Directive
Copy all of the records below word for word, leaving out the pictures.
═════ Data section ═════
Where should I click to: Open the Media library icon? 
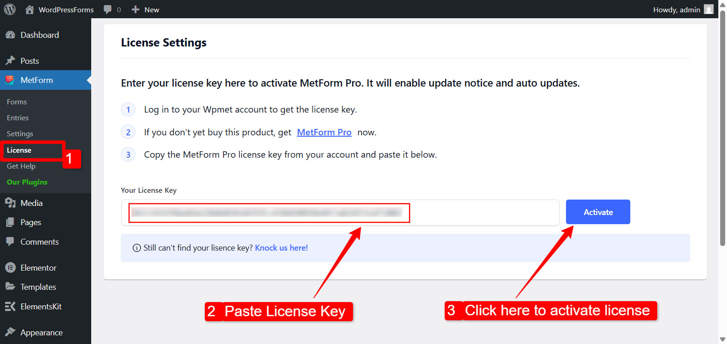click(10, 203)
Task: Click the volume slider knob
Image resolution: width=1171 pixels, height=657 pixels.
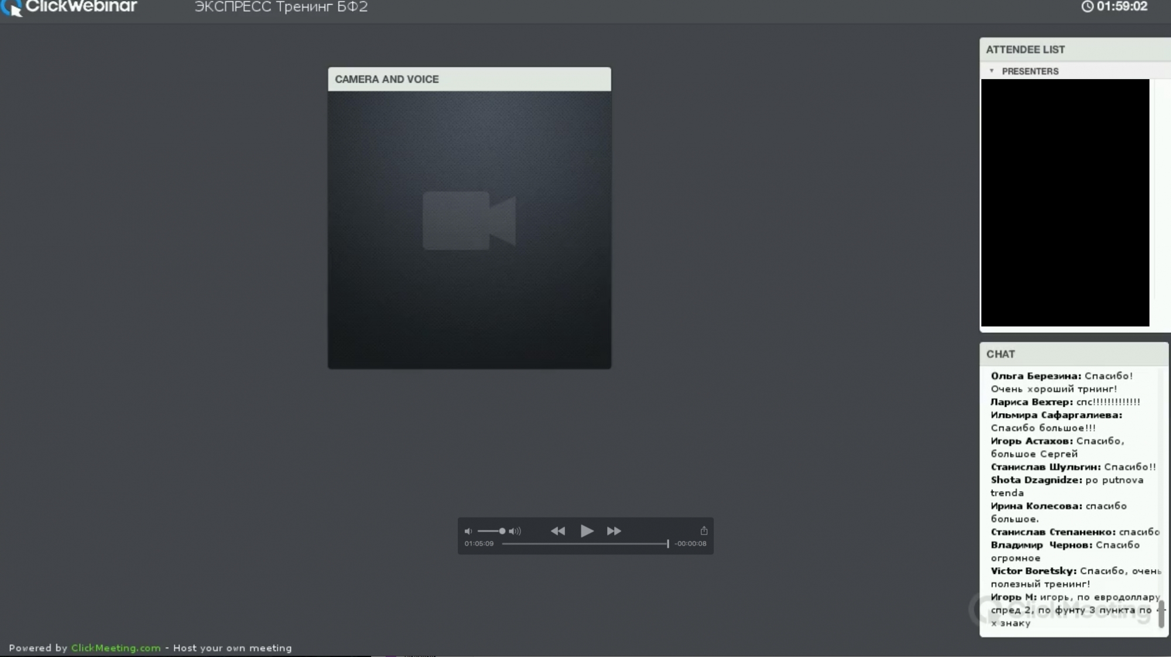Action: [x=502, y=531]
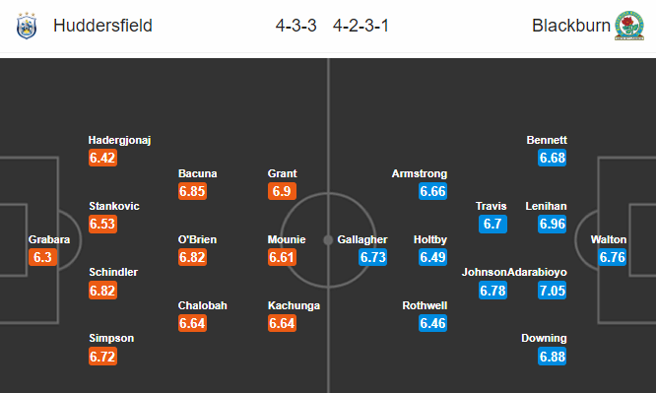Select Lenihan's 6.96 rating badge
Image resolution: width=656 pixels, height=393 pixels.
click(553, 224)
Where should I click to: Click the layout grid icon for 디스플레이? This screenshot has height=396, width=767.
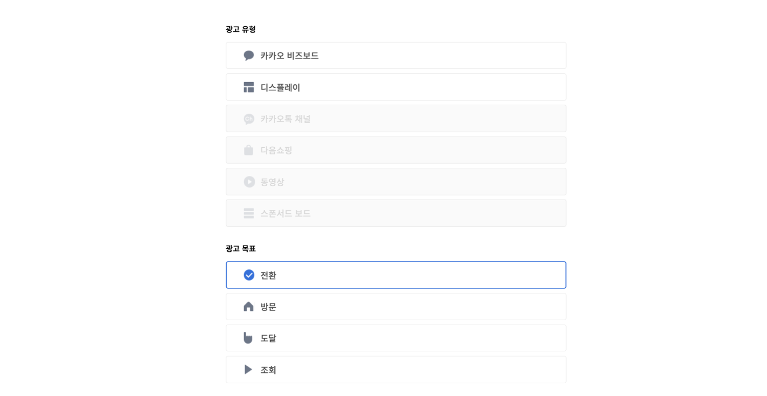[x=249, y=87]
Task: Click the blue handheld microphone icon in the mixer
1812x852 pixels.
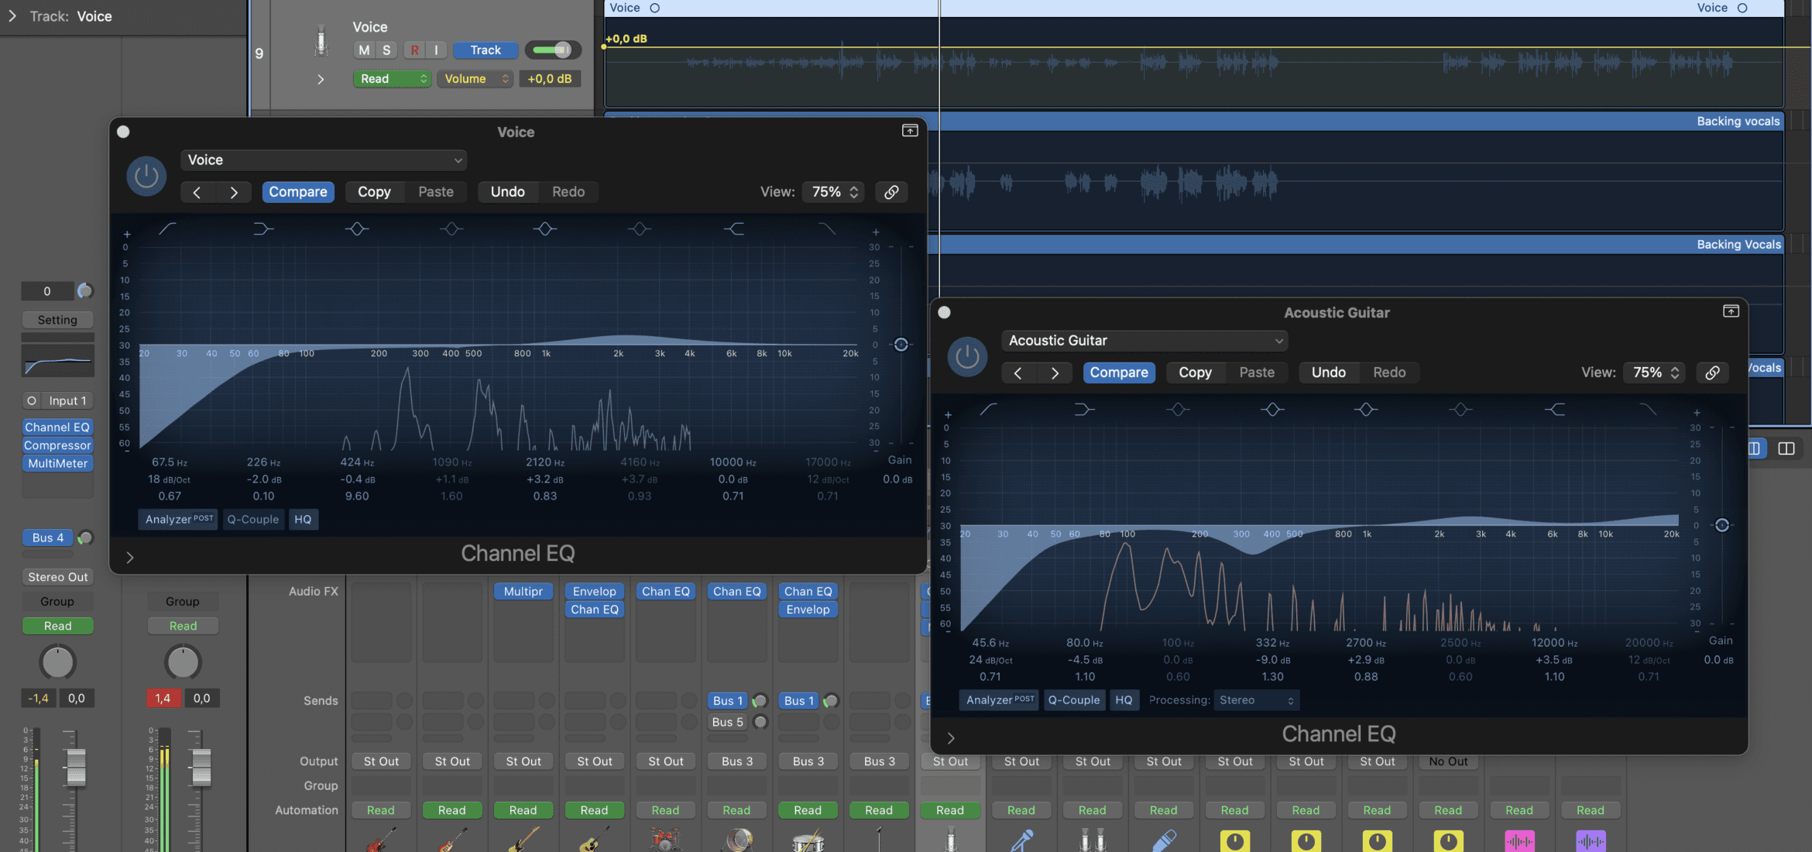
═════
Correct answer
Where should I click to: Open the Media library icon? 
click(10, 203)
Task: Click the volume slider knob
Image resolution: width=1171 pixels, height=657 pixels.
Action: [x=502, y=531]
Select Lenihan's 6.96 rating badge
Image resolution: width=656 pixels, height=393 pixels.
click(553, 224)
Where should I click to: Click the layout grid icon for 디스플레이? This screenshot has height=396, width=767.
[x=249, y=87]
Task: Click the blue handheld microphone icon in the mixer
1812x852 pixels.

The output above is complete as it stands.